Compito assegnato 1 — Nell'intervista sull'illustrazione, che cosa ha spinto l'intervistata a investire sempre di più sul blog? Rispondi in una o due frasi.
Compito assegnato 2 — Prosegui l'intervista sull'illustrazione dopo l'ultima frase riportata.

**** Testo fornito

Come ti sei avvicinata al mondo dell’illustrazione e perché hai deciso di scrivere un blog su questo tema?

Ho iniziato a vent’anni proprio per caso, mia madre aveva scoperto i corsi d’illustrazione estivi a Sarmede e mi propose di partecipare. Poi però ho fatto tutt’altro: mi sono laureata in filosofia e ho lavorato nel sociale, mantenendo comunque la mia passione per la scrittura, il disegno e la poesia. Verso i trent’anni qualcuno ha visto le mie illustrazioni e mi ha detto che era un peccato non continuare, è stata la spinta che mi serviva: sono tornata a Sarmede e ho deciso di dedicarmi completamente agli album illustrati. Ho scoperto un mondo dietro ai libri per l’infanzia che non conoscevo e che riuniva tutte le mie passioni: il racconto breve, l’arte, le immagini, il tutto in un linguaggio destinato ai bambini, quindi forse con un filtro più dolce che però mi emozionava.

Per quanto riguarda il blog, invece, il merito è di mio marito. Lui è sempre stato più “tecnologico” di me, così mi spinse a realizzare questo progetto, Le Figure dei Libri, nel quale analizzo diversi tipi di album infantile e do alcuni consigli ad aspiranti illustratori. Il poter condividere con altre persone la mia passione, l’interazione con i lettori, la loro accoglienza entusiasta, mi hanno stimolata a investire sempre di più sul blog; questo mi ha aiutata anche a darmi un’organizzazione, a essere puntuale, ad avere una progettualità. Ho sempre scritto con un punto di vista molto personale, appoggiandomi alla storia dell’arte, all’estetica, ai miei studi di filosofia. E alla fine il blog mi ha permesso di costruire una carriera.

In questi anni ho visto come ci sia davvero molta gente interessata a capire come funzionano le immagini, credo sia una tendenza destinata a crescere. Diventa importante riuscire a tradurre la cultura visiva in un linguaggio semplice, il blog è un mezzo molto utile in questo senso.

 

Di che tipo di linguaggio parliamo quando ci riferiamo all’album illustrato infantile?

Mi sono chiesta a lungo se il linguaggio dell’album avesse una specificità.

********
**** Dati forniti

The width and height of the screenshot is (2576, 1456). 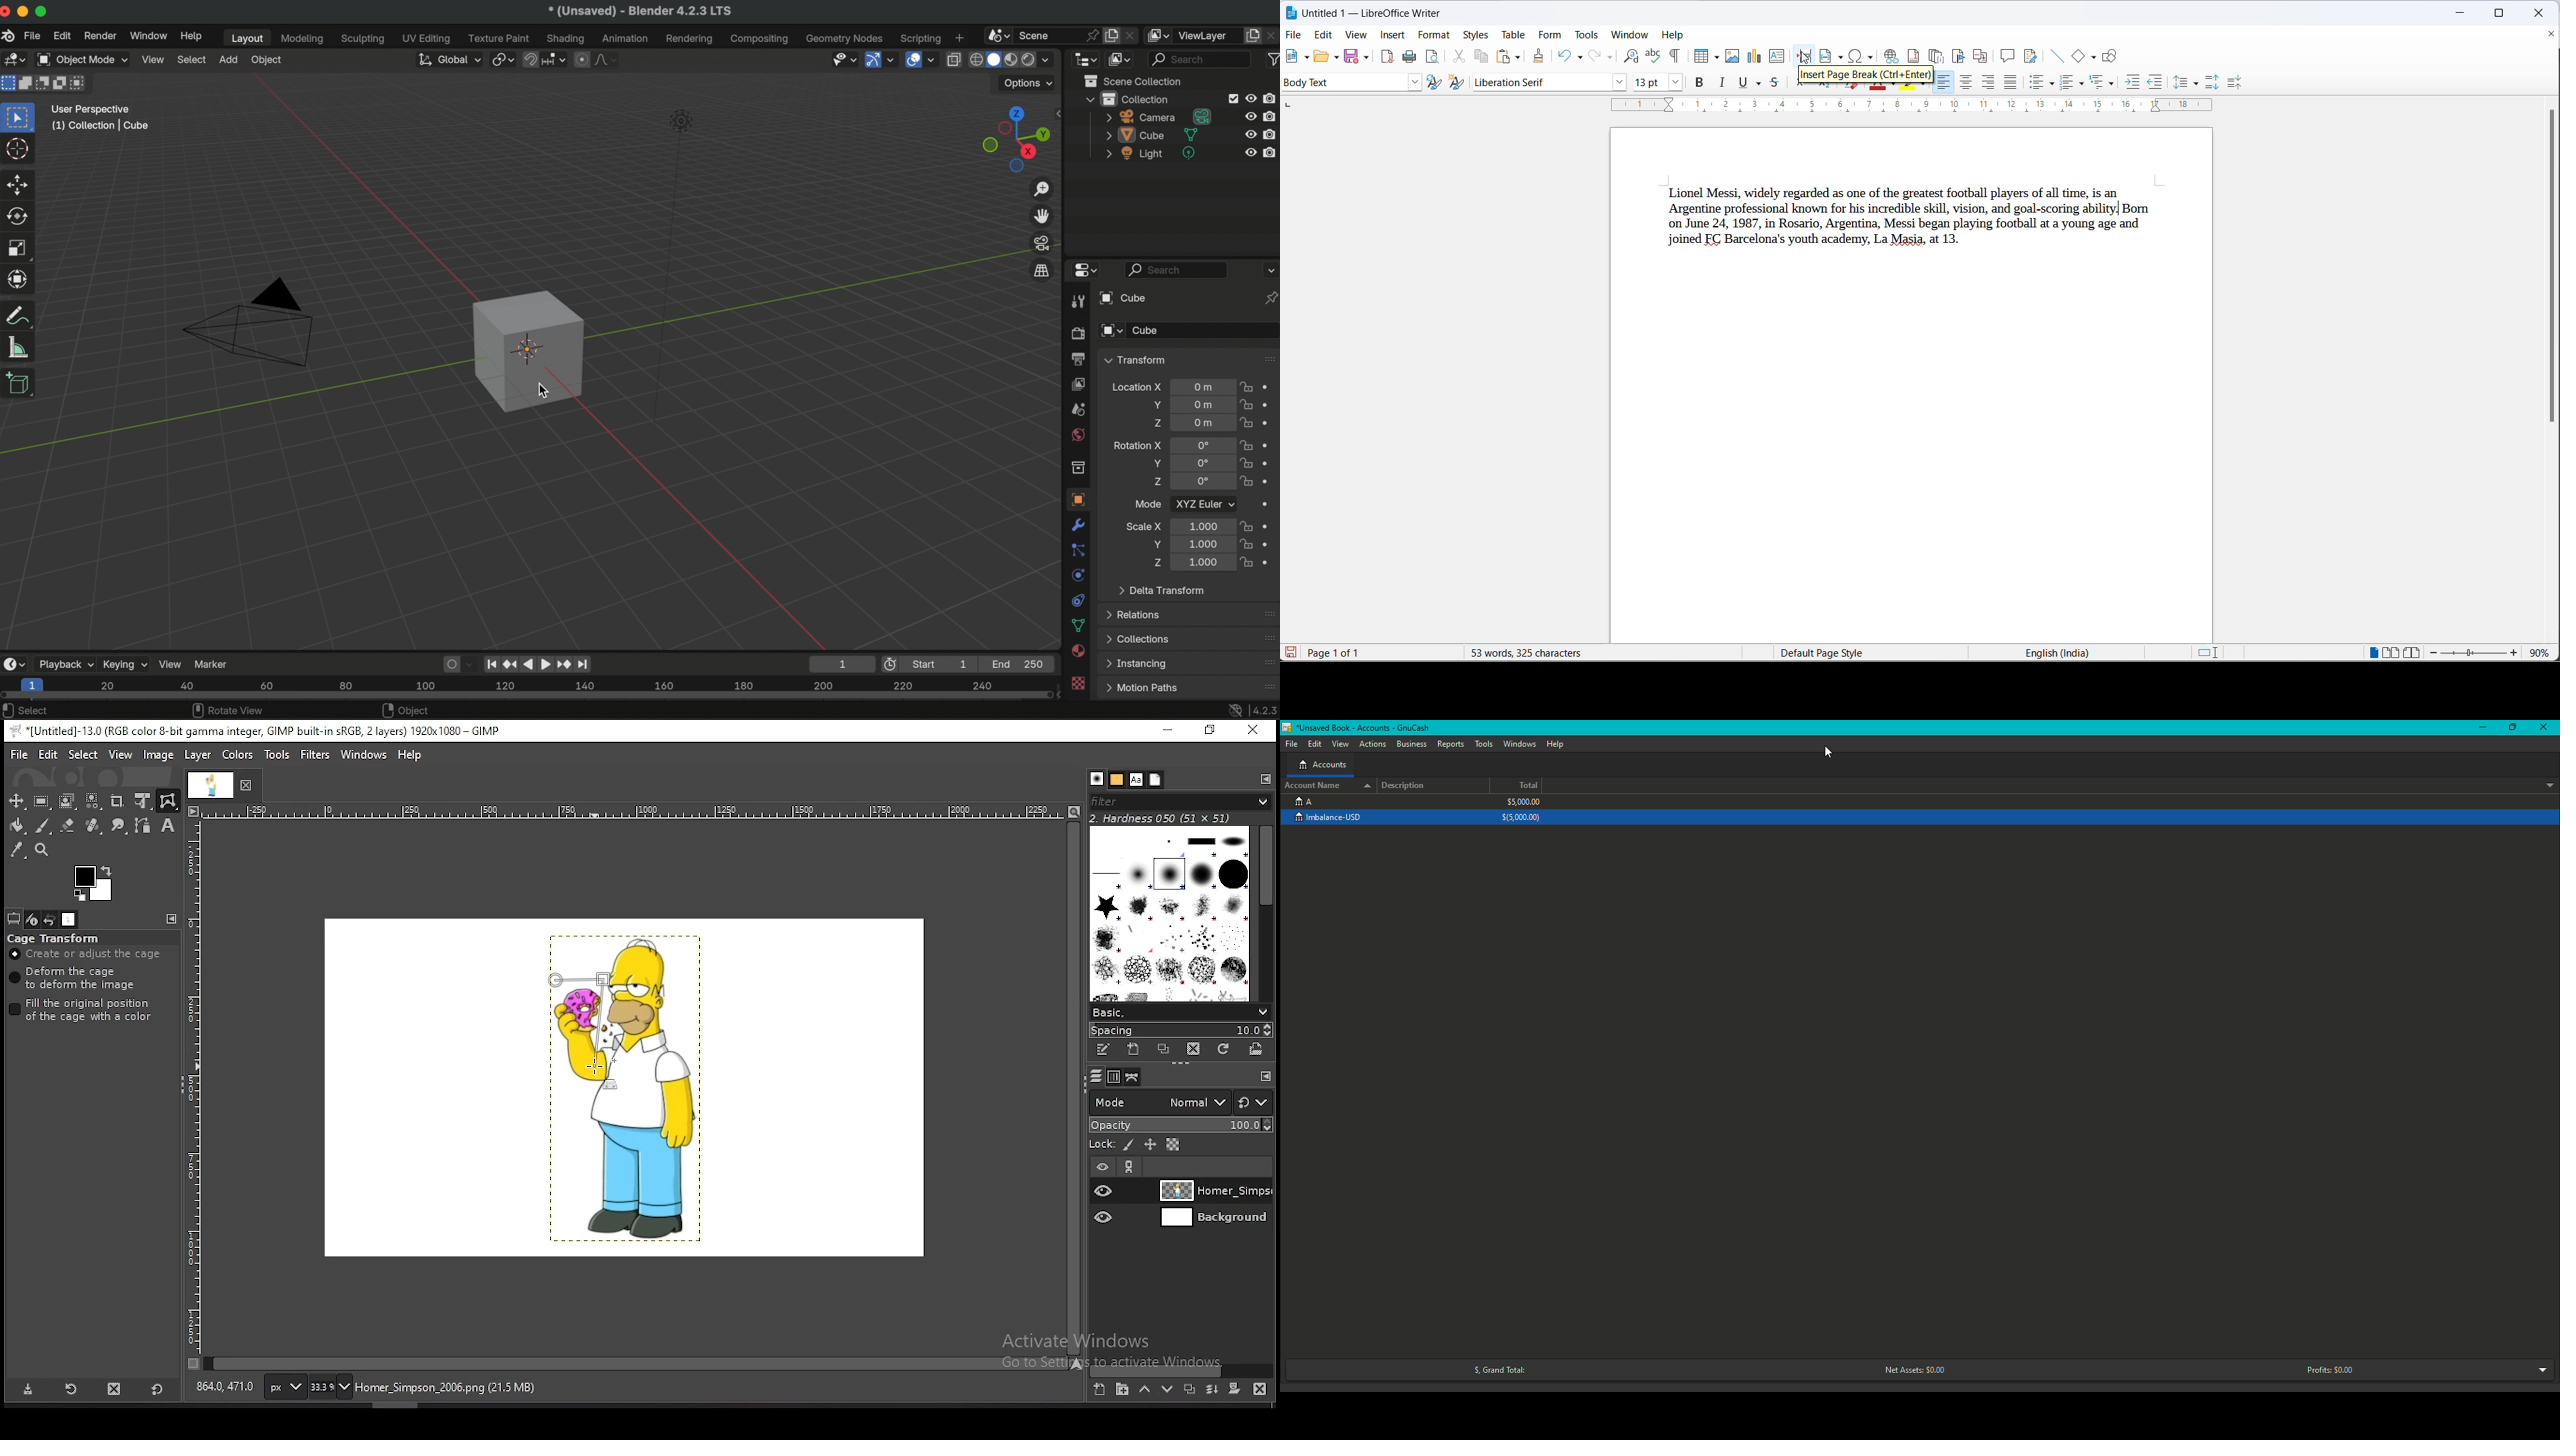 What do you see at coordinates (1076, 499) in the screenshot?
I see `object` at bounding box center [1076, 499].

********

Risposta scritta 1 — La spinta è venuta dal poter condividere la sua passione con altre persone, dall'interazione con i lettori e dalla loro accoglienza entusiasta.

Risposta scritta 2 —
Credo che la comunicazione dell’album si possa riassumere nel cercare di utilizzare un linguaggio molto mimico e poco simbolico. Ci sono diversi tipi di illustrazione, ed effettivamente quella destinata al mercato editoriale adulto si carica spesso di significati simbolici, usa cioè molto la metafora. Invece nell’album per bambini la messa in scena è semplice, quasi teatrale, rivolgendosi a un pubblico che può essere anche a digiuno da riferimenti culturali. Dal punto di vista della pura percezione, l’immagine dell’album punta ad attivare i neuroni specchio, un particolare tipo di neuroni molto antichi, quelli impiegati nel riconoscimento delle emozioni e del corpo. È quindi un linguaggio molto più immediato, che però magari un bambino capisce subito e un adulto no, perché sulla sua capacità percettiva agiscono diverse sovrastrutture.

Poi c’è l’integrazione tra testo e immagini. Nella storia della letteratura c’è stata una vera e propria evoluzione fino al linguaggio dell’album illustrato così come lo conosciamo oggi. Per esempio, le fiabe tradizionali, come quelle di Perrault, non erano pensate per essere illustrate; successivamente la scrittura per album ha delegato alle immagini gran parte delle informazioni, ma le due dimensioni, il testo e l’illustrazione, devono essere complementari nella creazione del significato complessivo del libro. Facendo questo lavoro mi sono accorta di come in realtà ci sia una scarsissima cultura dell’immagine, spesso si pensa che con un libro illustrato il bambino impari meno, invece non si tiene conto di quanto il bambino possa fare esperienza nell’assimilare linguaggi diversi.

 

In questo periodo si è assistito ad un vero e proprio boom del libro illustrato per bambini, come te lo spieghi?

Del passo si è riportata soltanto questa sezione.